Ce que l'auteur fournit
Un outil, un cadre, et les règles du tri. Pas la matière.
The Johnny Cash Projectdemande une image par personne et les assemble en clip : des milliers de gens redessinent chacun une frame, et le résultat n'existe que par eux. Personne ne sait à quoi il ressemblera, l'auteur compris. Viol, les voix du silence : les témoignages déposés sont le documentaire. Do Not Draw a Penis : un canvas partagé, un algorithme qui efface une seule chose, et tout le monde essaie de dessiner exactement cette chose. La contribution y devient le sujet.
Ce que ça coûte
Peu de contenu et beaucoup de dispositif. Le coût est dans l'outil et dans la modération, et rien n'existe tant que personne n'a rien déposé.
Il faut un cadre assez solide pour qu'une contribution médiocre ne casse pas l'ensemble, assez ouvert pour que contribuer ait un intérêt. C'est le vrai travail de cette forme, et il ne se voit nulle part dans le résultat.
La limite
La page blanche collective. Tant que personne n'a rien déposé, il n'y a pas d'œuvre, seulement un formulaire.
Ce qui marche
Une contrainte forte. Redessiner une image précise, répondre à une question précise. Personne ne contribue à une invitation à s'exprimer : plus la demande est étroite, plus les gens répondent, et plus l'ensemble tient.

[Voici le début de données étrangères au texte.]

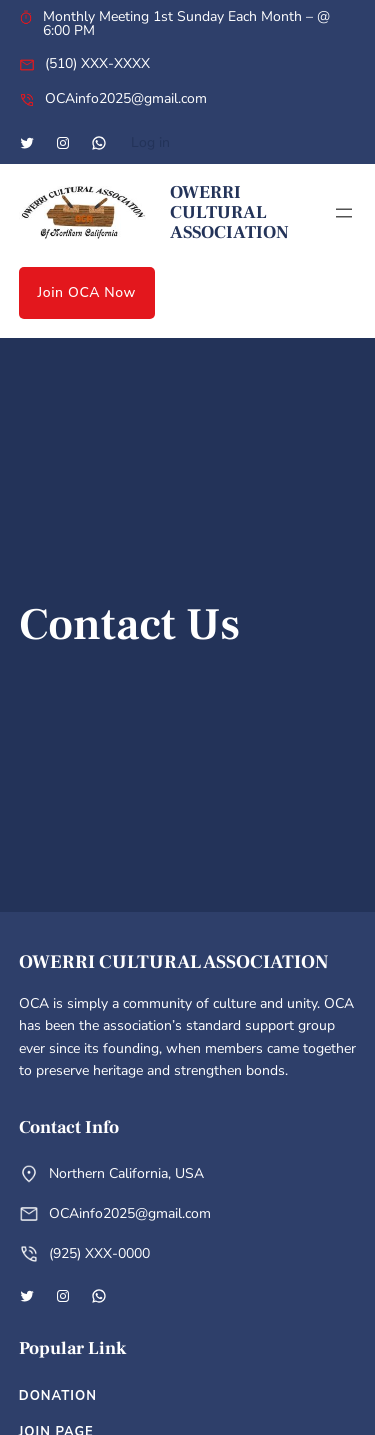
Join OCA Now (87, 292)
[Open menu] (344, 213)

Ce qu'on accepte en la choisissant
De ne pas être maître du résultat, et de le publier quand même. C'est ce qui la distingue des deux autres : une œuvre machine ne surprend jamais son auteur, une œuvre sociale le surprend le temps d'une partie, celle-ci lui revient transformée.
Le public y est presque toujours lui-même : il apporte sa main, sa voix ou ses données, sans personnage pour s'abriter derrière. Ce qui déplace la question sur un terrain qui n'est plus esthétique, mais éthique : ce qu'on collecte, ce qu'on en montre, et ce qu'on en fait après.